**EXERCISE GOAL**:
Filter these entries, keeping only lines that hold the word "computer".

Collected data
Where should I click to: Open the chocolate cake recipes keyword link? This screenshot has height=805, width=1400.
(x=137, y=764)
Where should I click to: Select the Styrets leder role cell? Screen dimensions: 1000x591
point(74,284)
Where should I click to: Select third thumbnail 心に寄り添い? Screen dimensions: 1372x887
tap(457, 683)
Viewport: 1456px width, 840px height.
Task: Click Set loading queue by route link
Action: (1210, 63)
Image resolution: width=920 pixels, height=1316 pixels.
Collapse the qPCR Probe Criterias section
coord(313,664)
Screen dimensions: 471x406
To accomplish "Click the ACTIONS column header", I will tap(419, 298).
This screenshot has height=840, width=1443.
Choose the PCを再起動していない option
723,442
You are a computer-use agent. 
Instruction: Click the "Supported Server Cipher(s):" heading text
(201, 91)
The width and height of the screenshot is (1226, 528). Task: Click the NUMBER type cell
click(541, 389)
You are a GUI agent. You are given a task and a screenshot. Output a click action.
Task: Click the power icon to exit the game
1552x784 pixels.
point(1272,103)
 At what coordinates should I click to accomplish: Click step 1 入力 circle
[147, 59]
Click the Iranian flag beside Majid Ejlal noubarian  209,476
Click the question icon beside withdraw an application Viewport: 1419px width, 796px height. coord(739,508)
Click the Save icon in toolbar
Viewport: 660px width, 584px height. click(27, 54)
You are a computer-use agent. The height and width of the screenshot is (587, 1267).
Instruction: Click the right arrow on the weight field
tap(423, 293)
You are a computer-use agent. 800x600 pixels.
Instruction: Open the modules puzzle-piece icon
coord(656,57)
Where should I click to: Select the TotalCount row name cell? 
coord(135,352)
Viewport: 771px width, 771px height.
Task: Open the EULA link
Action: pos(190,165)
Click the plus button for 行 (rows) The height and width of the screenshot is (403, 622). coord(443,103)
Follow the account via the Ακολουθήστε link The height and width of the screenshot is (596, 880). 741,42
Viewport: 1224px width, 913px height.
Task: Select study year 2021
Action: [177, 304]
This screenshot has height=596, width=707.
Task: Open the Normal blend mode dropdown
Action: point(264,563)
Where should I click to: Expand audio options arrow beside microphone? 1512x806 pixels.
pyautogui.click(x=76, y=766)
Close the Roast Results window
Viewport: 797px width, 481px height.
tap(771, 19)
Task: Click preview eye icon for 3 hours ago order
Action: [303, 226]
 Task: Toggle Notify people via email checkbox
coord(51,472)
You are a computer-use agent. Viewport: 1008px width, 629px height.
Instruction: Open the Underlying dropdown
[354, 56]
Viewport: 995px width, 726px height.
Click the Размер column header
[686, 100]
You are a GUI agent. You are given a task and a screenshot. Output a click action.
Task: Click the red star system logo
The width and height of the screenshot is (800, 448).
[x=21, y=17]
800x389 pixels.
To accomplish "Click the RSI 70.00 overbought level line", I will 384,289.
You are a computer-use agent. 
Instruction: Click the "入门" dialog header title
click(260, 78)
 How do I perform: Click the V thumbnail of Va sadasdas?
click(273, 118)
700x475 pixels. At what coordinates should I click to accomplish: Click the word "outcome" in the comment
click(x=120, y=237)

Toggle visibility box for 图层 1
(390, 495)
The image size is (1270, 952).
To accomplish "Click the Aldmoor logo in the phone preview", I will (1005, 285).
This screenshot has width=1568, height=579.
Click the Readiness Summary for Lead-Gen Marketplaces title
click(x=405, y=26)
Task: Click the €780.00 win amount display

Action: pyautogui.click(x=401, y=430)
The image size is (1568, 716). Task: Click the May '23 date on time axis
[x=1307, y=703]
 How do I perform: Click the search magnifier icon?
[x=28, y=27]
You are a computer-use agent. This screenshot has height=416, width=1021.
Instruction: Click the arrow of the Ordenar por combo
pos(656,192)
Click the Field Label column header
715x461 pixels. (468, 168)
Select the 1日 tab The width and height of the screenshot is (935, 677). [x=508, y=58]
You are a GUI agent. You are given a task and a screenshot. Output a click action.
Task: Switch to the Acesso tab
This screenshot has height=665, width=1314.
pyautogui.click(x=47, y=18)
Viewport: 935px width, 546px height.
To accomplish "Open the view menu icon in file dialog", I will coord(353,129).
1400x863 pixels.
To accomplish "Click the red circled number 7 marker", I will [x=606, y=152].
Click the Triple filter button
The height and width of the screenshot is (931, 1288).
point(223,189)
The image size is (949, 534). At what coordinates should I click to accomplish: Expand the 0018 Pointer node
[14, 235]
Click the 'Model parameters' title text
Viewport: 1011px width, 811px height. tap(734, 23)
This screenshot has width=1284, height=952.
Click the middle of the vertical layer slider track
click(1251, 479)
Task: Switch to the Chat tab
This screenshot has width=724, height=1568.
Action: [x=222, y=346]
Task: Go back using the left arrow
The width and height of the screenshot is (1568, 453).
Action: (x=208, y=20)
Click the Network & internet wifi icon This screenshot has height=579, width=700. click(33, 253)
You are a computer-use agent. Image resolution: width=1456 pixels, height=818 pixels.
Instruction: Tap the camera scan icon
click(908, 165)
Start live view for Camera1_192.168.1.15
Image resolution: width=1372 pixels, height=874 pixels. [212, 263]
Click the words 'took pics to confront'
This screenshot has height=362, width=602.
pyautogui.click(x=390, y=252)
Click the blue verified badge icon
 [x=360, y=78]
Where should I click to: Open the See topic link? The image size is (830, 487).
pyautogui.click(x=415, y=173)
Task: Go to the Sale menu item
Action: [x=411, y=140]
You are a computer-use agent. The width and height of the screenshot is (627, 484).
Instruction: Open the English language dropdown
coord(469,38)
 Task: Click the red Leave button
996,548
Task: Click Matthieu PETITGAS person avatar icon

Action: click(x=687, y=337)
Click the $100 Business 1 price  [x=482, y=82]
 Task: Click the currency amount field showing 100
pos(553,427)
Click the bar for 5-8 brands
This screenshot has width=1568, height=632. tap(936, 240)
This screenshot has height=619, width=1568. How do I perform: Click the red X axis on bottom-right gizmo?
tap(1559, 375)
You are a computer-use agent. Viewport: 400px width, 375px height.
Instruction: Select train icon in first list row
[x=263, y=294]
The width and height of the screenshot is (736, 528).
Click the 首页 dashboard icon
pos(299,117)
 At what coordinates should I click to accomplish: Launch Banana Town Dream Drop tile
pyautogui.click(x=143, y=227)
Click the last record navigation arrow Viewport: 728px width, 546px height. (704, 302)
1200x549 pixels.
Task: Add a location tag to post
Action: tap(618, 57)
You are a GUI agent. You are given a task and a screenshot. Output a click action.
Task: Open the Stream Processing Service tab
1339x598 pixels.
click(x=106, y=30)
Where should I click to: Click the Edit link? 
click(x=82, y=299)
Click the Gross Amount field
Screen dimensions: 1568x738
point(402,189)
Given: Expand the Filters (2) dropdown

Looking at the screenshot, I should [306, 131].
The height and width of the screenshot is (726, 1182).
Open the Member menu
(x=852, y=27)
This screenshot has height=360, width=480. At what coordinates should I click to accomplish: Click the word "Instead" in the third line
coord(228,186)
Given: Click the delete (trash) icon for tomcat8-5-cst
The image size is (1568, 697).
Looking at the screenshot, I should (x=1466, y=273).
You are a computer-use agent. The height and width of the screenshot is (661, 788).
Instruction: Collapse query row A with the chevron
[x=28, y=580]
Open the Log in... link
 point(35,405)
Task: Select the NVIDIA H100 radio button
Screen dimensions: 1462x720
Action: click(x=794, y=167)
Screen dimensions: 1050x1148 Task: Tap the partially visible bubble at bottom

**ANSWER BELOW**:
You are a computer-use agent. 
You are a computer-use agent. The height and width of the screenshot is (587, 1267).
You are a computer-use agent. 800x600 pixels.
You are a computer-use agent. Viewport: 1008px width, 629px height.
You are a computer-use agent. 
You are a computer-use agent. This screenshot has height=416, width=1021.
You are a computer-use agent. Image resolution: width=1456 pixels, height=818 pixels.
You are a computer-use agent. The width and height of the screenshot is (627, 484).
You are a computer-use agent. Viewport: 400px width, 375px height.
You are a computer-use agent. The height and width of the screenshot is (661, 788).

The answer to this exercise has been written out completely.